Quick Productivity Boost
What pillars 1-4 get you:
- Context: Ref MCP for docs on demand (or Context7, or DeepWiki)
- Skills: Repeatable expertise across agents and commands
- Verification: Playwright + quality gates for self-correction
- Persistence: Beads for tracking work across sessions
Pick one. Any one. You’ll feel the difference immediately.
You’ll feel the impact even without the remaining customization. Domain-specific personas, project-specific commands, CI/CD integration — that stuff comes later.
Getting started: Copy this page. Paste it into Claude. Say “walk me through this setup.” Let your agent follow the instructions. That’s how it works now.
Blueprint repository: github.com/postindustria-tech/agentic-development-demo — A starter project with all the workflows, quality gates, and CLAUDE.md structure described here. Clone it, adapt to your stack, start working.
The Practice
There isn’t really a catch. Running one MCP command is easy. The work is in the experimentation.
The loop: Give an instruction. Trust the agent. Watch what happens.
If you change your CLAUDE.md, restart Claude Code so it rereads the file.
If the agent isn’t following your instructions the way you expect — stop it. Ask it to analyze its own actions. Ask it to suggest improvements to the instruction file. Ask it to make those changes.
You’re guiding it to write better guidance for itself. That’s the loop.

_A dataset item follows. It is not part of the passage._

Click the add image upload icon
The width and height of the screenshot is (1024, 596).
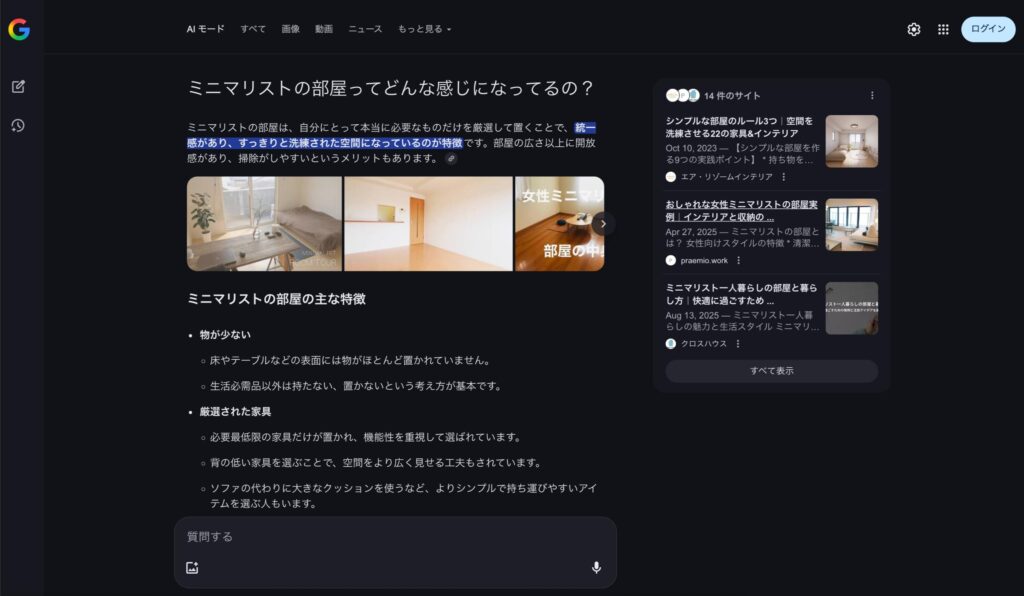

The mental model: You’re managing a junior developer who can read a lot. Teach it, put guardrails, teach again. Ask it why it took that step. Invest in the verification layer.
Every improvement we’ve talked about makes your codebase better even without an agent. Linters, obviously. Documentation lookup. Skills for consistency.
We haven’t covered one important piece: documenting the codebase itself. Not the naive way where your CLAUDE.md grows to unmanageable size — structured, lean, knowing what belongs in instructions versus what the agent should read from code. That’s a later post in this series.
What Not to Forget
Context exhaustion is real. Agents become measurably worse near the end of their context window. This is actually what prompt injection attacks exploit — fill context with legitimate-looking content, then the model becomes more suggestible. I demonstrated this hacking a 43k-star tool in 90 minutes.
The solution: start fresh whenever you can. Use /compact. Restart Claude Code. With persistence and rules already defined in your codebase, you lose nothing by restarting. No hand-curated instructions disappear.
The ideal state: your agent wakes up at any moment and knows how to work with the codebase. When it makes a mistake, the environment tells it. You can restart from anywhere.
Atomic commits. Minimal, cohesive changes. Best practices for software development anyway — not specific to agents.
Not for everything: Quick one-off scripts, unfamiliar domains where you can’t verify output, prototypes where correctness doesn’t matter — copilot mode is fine. Don’t overcomplicate simple tasks.
Pick one pillar. Set it up. The agent can already do more than you’re asking. Give it what it needs to drive.
First post in a series on agentic development. Next: deep dives into MCPs, skill development, verification patterns, and sub-agent architectures.